- Born: Sydney, New South Wales, Australia
- Died: 22/11/2025
- Education: University of Sydney
- Occupations: advertising executive (retired), charity founder/chairman (retired)
- Known for: establishing Australia's Angel Flight service.

= Bill Bristow =

Australian aviator

William Morrison Bristow was an Australian aviator and former advertising executive.

He is best known for establishing Australia's Angel Flight service in 2003.

==Life and career==
===Early life===
Bristow was born in Sydney where he was raised. He attended Barker College and then studied psychology at the University of Sydney.

===Advertising===
Bristow's father John Bristow was the managing director of Australia's oldest advertising agency Hansen Rubensohn which had been founded by Sim Rubensohn and Rubert Hansen in 1929. Hansen Rubensohn was taken over by American company McCann Erickson in 1959.

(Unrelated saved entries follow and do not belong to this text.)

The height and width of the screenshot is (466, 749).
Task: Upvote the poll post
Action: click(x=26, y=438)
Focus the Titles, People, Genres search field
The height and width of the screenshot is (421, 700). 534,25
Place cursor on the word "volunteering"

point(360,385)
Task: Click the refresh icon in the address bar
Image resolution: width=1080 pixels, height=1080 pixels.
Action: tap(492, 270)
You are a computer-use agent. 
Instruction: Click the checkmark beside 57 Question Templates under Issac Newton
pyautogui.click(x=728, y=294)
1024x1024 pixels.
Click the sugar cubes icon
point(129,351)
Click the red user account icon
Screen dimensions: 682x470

In 1964, Bristow commenced his own adverting career with McCann Erickson which by then was owned by Interpublic. Bristow worked for the agency in Sydney and New York. In 1970, Bristow relocated to Brisbane where he joined the agency Jones Knowles Vinnicombe Shirley as a creative director, replacing Paul Jones who had relocated to Sydney and became known for his work on the It's Time campaign.

In 1973, the agency was also bought out by Interpublic and then became known as Jones Knowles McCann Erickson. In 1978, Bristow established the Knowles Bristow agency with Bruce Knowles. When Paul Cornwell and Kevin Moreland joined the agency, it changed its name to BCM.

===Aviation===
Bristow gained his glider pilot's licence in 1970 before moving up to be a licensed pilot of powered aircraft and helicopters.

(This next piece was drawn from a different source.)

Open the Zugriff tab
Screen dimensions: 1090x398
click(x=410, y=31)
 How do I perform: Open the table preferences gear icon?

Identifying a need in rural Australia were local residents were required to travel long distances to access medical services at hospitals in capital cities and large regional centres, Bristow established Angel Flight in 2003.

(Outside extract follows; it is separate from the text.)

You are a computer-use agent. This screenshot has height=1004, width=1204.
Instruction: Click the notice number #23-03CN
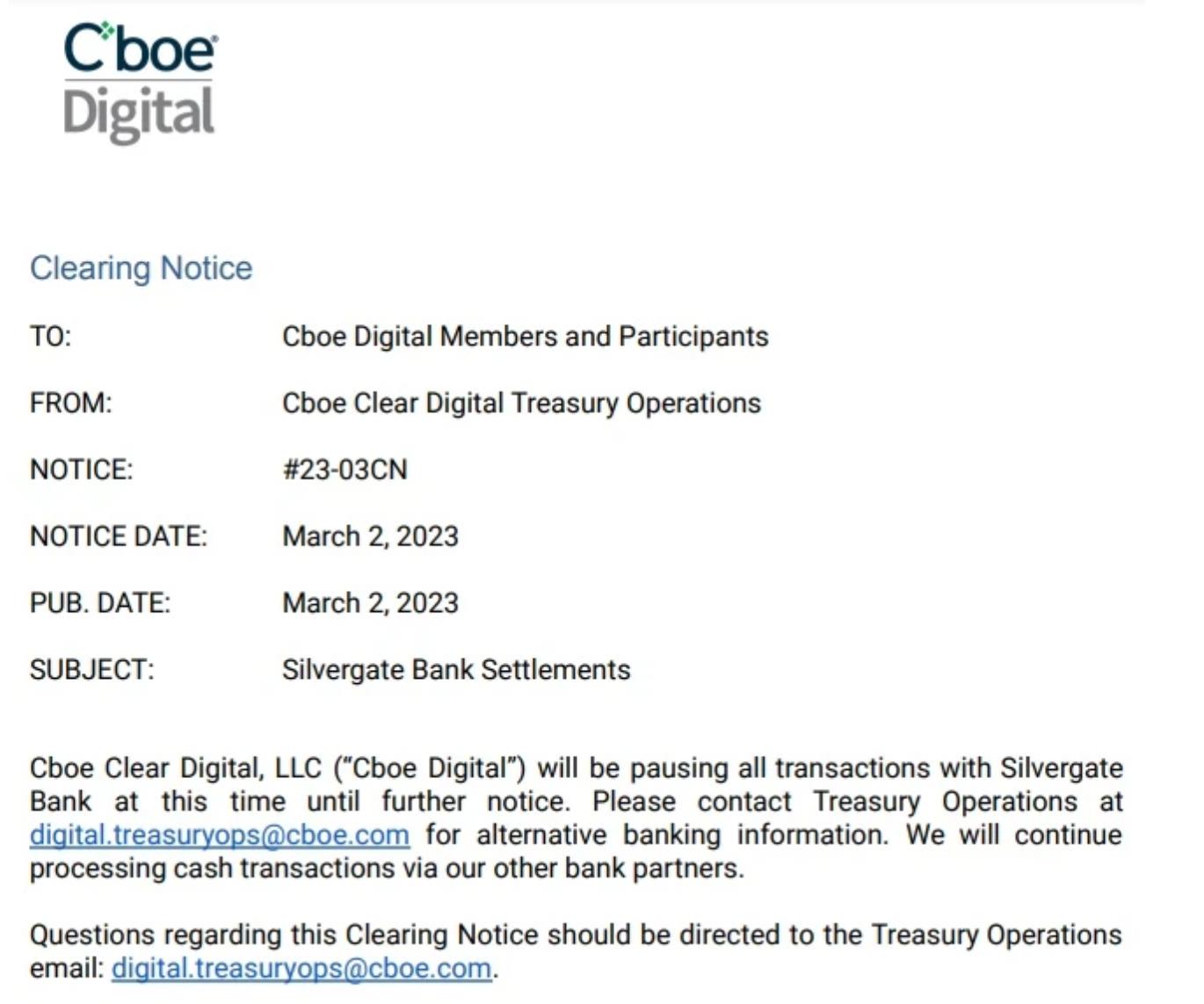pos(345,470)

The service which coordinates non-emergency flights for people in rural and remotes areas of Australia to access medical treatment was inaugurated with 80 volunteer pilots. By 2019, Angel Flight was operating with 3000 pilots and 4000 drivers, and had recorded 47,000 flights having carried 100,000 passengers.

In establishing Angel Flight in Australia, Bristow is also credited with establishing a system which links health professional referrals between all large city hospitals and outback clinics and remote area nurses.

Bristow retired from his role at Angel Flight in 2019.

===Awards===
He won the Queensland category in the Australian of the Year Awards in 2005, becoming a finalist in the national Australian of the Year Awards which was won by Western Australia's Fiona Wood.

In 2006, the Guild of Air Pilots and Air Navigators awarded Bristow the Australian Bicentennial Cup.

In the 2009 Queen's Birthday Honours, he was made a Member of the Order of Australia in recognition of his service to rural and remote communities by establishing Angel Flight.

Also in 2009, Bristow was named as a Queensland Great.